Gümüşhane’de bilek güreşine altın çağını yaşatan ve 22 yıldır bilek güreşiyle uğraşan milli takım antrenörü Davut Altuntaş, zorlu coğrafyasında tarlada, bağda bahçede çalışmaları nedeniyle Gümüşhane’nin çocuklarının çok güçlü olduğunu söyledi.



Davut Altuntaş: "Bilek güreşi masasıyla okul okul gezdim"


Bilek güreşini tanıtmak ve yaygınlaştırmak için aracının arkasına koyduğu bilek güreşi masasıyla okul okul gezerek sporu tanıttığını anlatan Altuntaş, "Bütün okullarda bilek güreşi branşını ortaöğretim ve lise okullarında tanıtım ve tanıttıktan sonra da bilek güreşi branşı 2019 yılında okul sporlarına girdi. Tabi bizim için aslında büyük bir avantaj oldu okul sporları ve çalışmaların meyvesini almaya başladık. Okul sporlarındaki Türkiye Şampiyonası’nda 12 madalya ile döndük. Ve biz orada milli takıma 2 sporcumuzu verdik Bu sporcularımız Yunanistan’da yapılan Avrupa Şampiyonası’nda biri Avrupa ikincisi oldu, biri Avrupa üçüncüsü oldu" dedi.



"22 yıldır hiçbir zaman vazgeçmeyi düşünmedim"
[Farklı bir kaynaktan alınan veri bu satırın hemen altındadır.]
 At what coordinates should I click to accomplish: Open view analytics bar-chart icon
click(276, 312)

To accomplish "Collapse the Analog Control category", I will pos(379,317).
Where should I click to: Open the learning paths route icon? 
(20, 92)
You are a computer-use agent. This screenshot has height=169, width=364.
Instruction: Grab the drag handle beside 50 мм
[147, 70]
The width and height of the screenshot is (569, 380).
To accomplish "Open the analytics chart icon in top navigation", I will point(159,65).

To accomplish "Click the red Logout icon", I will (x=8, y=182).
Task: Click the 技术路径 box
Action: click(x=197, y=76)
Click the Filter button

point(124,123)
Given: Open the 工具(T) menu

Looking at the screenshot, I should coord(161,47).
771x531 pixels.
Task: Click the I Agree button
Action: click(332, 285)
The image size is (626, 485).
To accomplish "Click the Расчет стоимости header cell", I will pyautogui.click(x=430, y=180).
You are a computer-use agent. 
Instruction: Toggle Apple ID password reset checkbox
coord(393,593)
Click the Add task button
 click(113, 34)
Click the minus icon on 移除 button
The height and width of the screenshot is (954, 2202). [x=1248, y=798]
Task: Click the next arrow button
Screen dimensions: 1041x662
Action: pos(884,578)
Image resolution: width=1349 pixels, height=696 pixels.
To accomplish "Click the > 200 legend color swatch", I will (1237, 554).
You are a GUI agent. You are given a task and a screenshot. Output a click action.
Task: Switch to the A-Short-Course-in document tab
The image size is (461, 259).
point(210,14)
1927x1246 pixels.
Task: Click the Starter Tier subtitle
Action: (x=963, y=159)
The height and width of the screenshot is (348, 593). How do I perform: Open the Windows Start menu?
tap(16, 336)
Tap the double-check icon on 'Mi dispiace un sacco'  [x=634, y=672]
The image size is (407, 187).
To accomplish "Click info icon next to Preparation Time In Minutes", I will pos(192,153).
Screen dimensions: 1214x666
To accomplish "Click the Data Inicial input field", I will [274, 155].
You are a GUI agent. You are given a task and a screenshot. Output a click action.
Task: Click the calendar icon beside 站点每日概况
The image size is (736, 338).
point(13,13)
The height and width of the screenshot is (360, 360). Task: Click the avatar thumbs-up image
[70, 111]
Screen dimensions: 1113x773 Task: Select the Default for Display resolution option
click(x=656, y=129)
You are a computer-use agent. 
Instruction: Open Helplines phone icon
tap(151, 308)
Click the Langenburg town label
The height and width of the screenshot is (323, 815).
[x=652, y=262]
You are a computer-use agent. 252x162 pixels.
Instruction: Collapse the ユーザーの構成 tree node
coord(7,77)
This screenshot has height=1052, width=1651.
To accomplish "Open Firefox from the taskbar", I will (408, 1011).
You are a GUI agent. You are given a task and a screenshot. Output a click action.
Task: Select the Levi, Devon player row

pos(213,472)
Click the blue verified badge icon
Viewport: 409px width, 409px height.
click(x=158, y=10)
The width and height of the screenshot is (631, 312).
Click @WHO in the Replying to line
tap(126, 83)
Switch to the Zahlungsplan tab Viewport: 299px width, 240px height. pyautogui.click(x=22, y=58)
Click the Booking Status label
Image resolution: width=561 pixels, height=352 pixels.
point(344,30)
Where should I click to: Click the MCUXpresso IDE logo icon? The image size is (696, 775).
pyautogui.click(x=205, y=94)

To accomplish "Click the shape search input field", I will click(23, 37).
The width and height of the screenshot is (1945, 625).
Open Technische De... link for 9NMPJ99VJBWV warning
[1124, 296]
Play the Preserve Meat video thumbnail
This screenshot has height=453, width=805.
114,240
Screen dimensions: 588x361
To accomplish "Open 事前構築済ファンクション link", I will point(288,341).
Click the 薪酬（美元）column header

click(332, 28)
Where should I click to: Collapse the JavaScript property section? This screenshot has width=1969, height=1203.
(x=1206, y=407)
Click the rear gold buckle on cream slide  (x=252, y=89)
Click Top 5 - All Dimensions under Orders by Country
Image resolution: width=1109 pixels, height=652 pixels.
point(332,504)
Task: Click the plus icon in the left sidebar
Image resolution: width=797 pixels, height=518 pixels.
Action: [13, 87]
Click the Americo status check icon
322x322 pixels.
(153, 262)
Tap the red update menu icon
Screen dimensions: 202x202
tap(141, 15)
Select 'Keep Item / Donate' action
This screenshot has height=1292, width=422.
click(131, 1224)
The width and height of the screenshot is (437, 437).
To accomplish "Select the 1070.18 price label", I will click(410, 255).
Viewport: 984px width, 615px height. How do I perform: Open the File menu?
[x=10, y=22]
Bilek güreşi sporcunun kentteki öncü isimlerinden merhum Muharrem Ateş’ten gördükleriyle onun bıraktığı bayrağı devam ettirmeye çalıştıklarını kaydeden Davut Altuntaş, “Türkiye veya Avrupa veya dünya şampiyonu yetiştirmek kolay değil. Bir antrenör olarak bunun gururu da çok farklı. 22 yıldır hiçbir zaman vazgeçmeyi düşünmedim. Ahlaklı sporcular yetiştirmek bizim için çok önemli. Sporcunun altın madalya alması veya başarılı sporcu olmasından ziyade ahlaklı sporcular yetiştirmek bizim için son derece önemlidir” diye konuştu.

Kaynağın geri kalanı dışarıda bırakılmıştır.